Interstitial fluid (or tissue fluid, or intercellular fluid) is a solution which bathes and surrounds the cells of multicellular animals. It is the main component of the extracellular fluid, which also includes plasma and trans-cellular fluid. On average, a person has about 11 litres of interstitial fluid providing the cells of the body with nutrients and a means of waste removal. Plasma and interstitial fluid are very similar. Plasma, the major component in blood, communicates freely with interstitial fluid through pores and intercellular clefts in capillary endothelium. Hydrostatic pressure is generated by the pumping force of the heart. It pushes water out of the capillaries. The water potential is created due to the inability of large solutes to pass through the capillary walls, This build-up of solutes induces osmosis. The water passes from a high concentration (of water) outside of the vessels to a low concentration inside of the vessels, in an attempt to reach equilibrium. 

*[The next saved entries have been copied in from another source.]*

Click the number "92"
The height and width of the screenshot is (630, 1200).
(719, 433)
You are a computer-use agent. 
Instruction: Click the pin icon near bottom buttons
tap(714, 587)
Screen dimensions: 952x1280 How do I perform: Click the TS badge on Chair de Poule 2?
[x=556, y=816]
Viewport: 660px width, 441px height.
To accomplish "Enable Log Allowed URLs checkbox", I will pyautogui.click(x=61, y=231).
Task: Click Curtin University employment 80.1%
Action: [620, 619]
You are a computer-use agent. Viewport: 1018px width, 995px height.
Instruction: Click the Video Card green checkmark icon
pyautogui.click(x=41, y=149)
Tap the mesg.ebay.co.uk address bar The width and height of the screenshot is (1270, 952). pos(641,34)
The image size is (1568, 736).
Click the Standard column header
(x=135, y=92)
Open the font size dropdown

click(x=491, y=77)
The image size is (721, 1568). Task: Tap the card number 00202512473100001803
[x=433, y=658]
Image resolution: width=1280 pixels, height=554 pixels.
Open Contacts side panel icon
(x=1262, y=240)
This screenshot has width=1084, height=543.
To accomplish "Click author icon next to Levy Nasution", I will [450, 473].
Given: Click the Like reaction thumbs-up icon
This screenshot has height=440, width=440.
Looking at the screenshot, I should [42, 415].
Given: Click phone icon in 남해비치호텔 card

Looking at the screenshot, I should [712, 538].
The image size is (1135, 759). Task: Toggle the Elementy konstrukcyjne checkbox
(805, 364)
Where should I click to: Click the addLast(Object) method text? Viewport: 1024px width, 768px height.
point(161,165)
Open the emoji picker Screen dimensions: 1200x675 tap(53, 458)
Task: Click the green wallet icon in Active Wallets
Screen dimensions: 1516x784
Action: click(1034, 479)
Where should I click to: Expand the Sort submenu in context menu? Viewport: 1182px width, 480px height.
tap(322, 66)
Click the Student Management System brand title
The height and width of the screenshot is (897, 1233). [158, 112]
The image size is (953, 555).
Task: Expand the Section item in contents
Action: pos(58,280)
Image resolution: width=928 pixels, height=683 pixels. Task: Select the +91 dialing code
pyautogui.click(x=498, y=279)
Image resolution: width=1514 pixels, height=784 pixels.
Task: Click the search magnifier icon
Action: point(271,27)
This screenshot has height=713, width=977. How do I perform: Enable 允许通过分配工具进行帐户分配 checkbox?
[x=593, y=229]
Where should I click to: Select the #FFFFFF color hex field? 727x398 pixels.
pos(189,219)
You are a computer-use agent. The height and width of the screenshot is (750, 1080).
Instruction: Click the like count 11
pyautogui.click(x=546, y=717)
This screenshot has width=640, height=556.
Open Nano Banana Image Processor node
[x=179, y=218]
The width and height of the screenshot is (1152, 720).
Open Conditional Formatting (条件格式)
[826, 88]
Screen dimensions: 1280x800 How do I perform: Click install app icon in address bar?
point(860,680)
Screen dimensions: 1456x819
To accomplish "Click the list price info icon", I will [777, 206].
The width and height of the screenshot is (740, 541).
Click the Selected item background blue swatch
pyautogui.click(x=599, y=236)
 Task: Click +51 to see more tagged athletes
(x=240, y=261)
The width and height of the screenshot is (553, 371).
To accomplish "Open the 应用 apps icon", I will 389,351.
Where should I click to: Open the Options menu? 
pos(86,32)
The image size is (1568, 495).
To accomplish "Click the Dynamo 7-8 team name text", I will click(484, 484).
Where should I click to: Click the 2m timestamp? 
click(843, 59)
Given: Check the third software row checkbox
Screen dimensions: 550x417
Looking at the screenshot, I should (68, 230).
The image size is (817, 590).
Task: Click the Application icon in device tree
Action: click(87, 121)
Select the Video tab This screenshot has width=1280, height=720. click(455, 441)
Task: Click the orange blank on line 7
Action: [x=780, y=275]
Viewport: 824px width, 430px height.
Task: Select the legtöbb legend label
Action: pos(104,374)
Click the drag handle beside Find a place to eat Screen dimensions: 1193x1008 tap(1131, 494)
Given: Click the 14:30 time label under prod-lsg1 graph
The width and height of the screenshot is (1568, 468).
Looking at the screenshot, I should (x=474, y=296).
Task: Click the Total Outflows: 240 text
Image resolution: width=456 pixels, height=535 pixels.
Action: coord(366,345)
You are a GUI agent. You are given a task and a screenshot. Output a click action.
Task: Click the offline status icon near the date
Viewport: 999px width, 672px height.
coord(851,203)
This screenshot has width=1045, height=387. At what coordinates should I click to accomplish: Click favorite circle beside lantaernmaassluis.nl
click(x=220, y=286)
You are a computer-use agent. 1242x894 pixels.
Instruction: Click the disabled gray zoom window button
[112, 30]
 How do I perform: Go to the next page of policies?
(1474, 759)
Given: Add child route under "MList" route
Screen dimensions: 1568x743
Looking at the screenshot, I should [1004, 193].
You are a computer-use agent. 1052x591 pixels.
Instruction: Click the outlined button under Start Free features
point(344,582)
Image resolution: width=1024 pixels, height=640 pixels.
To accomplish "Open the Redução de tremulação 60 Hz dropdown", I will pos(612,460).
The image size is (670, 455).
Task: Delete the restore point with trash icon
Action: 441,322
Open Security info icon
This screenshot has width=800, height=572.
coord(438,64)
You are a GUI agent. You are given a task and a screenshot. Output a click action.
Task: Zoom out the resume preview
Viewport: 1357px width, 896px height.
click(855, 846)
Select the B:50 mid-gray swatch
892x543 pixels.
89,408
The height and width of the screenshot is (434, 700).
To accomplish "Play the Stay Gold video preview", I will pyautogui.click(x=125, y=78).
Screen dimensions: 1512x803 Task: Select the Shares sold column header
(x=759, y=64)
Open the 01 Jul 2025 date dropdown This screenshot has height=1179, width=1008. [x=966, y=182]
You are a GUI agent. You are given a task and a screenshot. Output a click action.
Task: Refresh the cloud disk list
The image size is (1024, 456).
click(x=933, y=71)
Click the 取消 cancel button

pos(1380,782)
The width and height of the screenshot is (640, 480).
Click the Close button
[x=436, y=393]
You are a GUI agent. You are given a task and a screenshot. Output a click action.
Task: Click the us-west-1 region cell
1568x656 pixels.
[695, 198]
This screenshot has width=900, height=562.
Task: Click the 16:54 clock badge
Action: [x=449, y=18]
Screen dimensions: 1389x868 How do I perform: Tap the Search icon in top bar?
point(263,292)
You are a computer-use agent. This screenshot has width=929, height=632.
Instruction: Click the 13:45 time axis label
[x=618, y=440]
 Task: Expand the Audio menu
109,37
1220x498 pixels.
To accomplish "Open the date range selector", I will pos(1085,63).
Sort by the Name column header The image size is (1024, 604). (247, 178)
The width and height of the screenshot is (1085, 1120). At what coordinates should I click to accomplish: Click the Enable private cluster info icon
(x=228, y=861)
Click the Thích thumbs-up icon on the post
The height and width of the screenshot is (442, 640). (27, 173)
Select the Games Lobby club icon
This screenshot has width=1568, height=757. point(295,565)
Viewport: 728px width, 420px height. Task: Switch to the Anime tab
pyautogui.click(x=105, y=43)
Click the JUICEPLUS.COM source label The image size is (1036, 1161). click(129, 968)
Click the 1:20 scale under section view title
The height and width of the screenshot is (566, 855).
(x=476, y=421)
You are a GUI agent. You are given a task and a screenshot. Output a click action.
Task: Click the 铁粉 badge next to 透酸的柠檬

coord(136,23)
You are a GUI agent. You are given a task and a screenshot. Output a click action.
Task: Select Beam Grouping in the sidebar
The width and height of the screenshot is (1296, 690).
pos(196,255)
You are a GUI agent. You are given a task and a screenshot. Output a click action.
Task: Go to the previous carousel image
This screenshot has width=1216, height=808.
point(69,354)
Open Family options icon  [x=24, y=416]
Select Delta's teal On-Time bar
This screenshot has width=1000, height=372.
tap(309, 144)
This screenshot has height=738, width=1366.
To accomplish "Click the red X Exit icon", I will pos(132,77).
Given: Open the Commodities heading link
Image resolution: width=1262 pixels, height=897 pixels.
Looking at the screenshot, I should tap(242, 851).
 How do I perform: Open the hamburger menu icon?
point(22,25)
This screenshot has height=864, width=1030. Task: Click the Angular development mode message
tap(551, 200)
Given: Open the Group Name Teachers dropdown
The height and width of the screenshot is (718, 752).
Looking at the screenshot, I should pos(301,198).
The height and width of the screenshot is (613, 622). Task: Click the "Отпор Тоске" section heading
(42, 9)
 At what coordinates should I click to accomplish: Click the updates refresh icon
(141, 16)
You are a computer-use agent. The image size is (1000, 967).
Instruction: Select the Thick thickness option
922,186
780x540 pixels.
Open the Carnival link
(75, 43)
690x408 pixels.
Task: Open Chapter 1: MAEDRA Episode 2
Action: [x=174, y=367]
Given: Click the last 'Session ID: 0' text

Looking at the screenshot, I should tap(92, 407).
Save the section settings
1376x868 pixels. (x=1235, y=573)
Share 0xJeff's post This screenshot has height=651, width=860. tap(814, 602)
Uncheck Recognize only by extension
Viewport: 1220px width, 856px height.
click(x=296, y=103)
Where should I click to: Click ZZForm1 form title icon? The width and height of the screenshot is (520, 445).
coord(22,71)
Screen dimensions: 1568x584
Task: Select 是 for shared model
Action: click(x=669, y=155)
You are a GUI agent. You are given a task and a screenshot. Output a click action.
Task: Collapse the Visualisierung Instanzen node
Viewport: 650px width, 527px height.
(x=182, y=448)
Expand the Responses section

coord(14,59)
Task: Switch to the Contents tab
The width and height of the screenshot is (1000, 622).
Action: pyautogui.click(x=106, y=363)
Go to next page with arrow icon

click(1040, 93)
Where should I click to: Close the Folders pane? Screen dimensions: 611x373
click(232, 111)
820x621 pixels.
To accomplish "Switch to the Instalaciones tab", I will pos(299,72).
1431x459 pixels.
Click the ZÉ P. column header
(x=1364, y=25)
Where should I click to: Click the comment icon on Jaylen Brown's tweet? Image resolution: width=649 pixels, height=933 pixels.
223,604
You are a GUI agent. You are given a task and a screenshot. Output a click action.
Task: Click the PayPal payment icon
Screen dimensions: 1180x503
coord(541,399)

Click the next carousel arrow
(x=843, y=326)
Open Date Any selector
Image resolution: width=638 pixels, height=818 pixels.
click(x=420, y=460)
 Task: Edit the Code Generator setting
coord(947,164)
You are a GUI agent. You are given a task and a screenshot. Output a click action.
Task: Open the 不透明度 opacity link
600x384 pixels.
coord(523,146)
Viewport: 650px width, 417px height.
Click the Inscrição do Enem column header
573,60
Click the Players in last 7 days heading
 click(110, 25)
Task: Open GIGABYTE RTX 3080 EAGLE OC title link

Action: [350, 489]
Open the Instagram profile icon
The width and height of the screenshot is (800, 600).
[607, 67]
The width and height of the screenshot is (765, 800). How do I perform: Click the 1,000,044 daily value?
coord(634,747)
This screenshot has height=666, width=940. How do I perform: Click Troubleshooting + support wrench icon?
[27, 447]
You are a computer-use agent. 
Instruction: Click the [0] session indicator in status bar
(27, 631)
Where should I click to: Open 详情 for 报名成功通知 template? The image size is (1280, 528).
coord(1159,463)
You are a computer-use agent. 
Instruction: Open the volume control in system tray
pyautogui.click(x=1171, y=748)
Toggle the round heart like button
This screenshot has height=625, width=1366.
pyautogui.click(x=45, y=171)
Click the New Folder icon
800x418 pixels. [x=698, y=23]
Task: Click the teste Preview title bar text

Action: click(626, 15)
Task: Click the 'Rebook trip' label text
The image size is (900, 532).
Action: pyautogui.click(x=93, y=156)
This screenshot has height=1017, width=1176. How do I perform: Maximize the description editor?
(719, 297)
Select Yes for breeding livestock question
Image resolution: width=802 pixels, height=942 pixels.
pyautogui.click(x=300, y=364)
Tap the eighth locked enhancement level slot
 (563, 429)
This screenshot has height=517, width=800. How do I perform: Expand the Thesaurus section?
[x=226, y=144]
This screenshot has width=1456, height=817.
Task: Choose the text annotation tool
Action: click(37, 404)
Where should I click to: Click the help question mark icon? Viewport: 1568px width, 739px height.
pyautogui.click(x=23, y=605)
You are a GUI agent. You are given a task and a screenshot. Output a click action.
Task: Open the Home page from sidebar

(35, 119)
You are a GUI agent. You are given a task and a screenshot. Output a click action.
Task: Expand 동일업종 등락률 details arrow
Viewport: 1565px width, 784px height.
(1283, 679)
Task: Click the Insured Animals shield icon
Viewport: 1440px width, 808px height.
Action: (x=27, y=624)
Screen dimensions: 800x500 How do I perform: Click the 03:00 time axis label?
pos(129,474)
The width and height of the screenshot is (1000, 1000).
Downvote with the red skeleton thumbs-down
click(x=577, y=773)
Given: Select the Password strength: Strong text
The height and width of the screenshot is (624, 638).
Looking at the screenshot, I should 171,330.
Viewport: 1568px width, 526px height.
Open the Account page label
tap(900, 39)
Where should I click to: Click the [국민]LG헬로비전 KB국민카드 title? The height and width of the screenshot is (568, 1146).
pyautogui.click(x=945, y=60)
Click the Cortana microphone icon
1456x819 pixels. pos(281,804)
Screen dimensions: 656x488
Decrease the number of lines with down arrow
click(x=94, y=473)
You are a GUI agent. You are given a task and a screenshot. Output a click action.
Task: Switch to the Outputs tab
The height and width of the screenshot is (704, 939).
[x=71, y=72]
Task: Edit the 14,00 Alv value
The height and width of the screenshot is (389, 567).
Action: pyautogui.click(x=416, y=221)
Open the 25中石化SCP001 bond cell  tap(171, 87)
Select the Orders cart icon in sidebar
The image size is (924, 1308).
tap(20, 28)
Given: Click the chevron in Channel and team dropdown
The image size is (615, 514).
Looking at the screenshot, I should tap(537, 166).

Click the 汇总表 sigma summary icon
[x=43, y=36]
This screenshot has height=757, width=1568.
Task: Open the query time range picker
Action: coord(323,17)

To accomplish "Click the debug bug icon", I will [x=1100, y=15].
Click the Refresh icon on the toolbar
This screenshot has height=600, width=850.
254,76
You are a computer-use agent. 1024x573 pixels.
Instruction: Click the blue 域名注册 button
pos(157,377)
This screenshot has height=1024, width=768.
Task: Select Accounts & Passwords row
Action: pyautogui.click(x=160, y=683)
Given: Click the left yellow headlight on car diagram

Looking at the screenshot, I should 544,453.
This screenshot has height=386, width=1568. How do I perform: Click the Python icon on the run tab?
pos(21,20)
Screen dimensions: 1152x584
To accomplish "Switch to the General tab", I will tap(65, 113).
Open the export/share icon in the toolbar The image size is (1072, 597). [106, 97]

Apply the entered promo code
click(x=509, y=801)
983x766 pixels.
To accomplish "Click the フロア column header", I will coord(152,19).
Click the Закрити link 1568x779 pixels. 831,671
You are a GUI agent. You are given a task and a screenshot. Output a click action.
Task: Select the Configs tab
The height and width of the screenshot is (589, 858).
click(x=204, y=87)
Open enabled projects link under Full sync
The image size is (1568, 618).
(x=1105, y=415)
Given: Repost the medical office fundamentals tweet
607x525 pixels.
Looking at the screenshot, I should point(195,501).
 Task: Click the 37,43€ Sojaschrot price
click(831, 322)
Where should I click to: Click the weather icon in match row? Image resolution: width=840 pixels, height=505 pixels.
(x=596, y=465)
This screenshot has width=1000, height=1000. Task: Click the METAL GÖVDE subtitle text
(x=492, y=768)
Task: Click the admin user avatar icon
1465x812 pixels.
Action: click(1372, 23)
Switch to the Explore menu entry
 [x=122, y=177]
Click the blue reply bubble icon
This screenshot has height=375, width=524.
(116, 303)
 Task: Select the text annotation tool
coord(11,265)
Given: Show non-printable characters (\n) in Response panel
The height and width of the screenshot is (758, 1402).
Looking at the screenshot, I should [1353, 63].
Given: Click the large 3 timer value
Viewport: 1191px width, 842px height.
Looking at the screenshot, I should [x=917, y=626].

The osmotic pressure drives water back into the vessels. Because the blood in the capillaries is constantly flowing, equilibrium is never reached. The balance between the two forces is different at different points in the capillaries. At the arterial end of the vessel, the hydrostatic pressure is greater than the osmotic pressure, so the net movement favors water and other solutes being passed into the tissue fluid. At the venous end, the osmotic pressure is greater, so the net movement favours substances being passed back into the capillary. This difference is created by the direction of the flow of blood and the imbalance in solutes created by the net movement of water favoring the tissue fluid. To prevent a build-up of tissue fluid surrounding the cells in the tissue, the lymphatic system plays a part in the transport of tissue fluid. Tissue fluid can pass into the surrounding lymph vessels and eventually end up re-joining the blood. Sometimes the removal of tissue fluid does not function correctly and there is a build-up. This causes swelling and can often be seen around the feet and ankles, ex. Elephantiasis. The position of swelling is due to the effects of gravity.
Composition:

Interstitial fluid consists of a water solvent containing amino acids, sugars, fatty acids, coenzymes, hormones, neurotransmitters, salts, as well as waste products from the cells. The composition of tissue fluid depends upon the exchanges between the cells in the tissue and the blood. This means that tissue fluid has a different composition in different tissues and in different areas of the body. Not all of the contents of the blood pass into the tissue, which means that tissue fluid and blood are not the same. Red blood cells, platelets and plasma proteins cannot pass through the walls of the capillaries. The resulting mixture that does pass through is essentially blood plasma without the plasma proteins. Tissue fluid also contains some types of white blood cell, which help combat infection. Lymph is considered a part of the interstitial fluid. The lymphatic system returns protein and excess interstitial fluid to the circulation. Interstitial fluid bathes the cells of the tissues. This provides a means of delivering materials to the cells, intercellular communication, as well as removal of metabolic waste.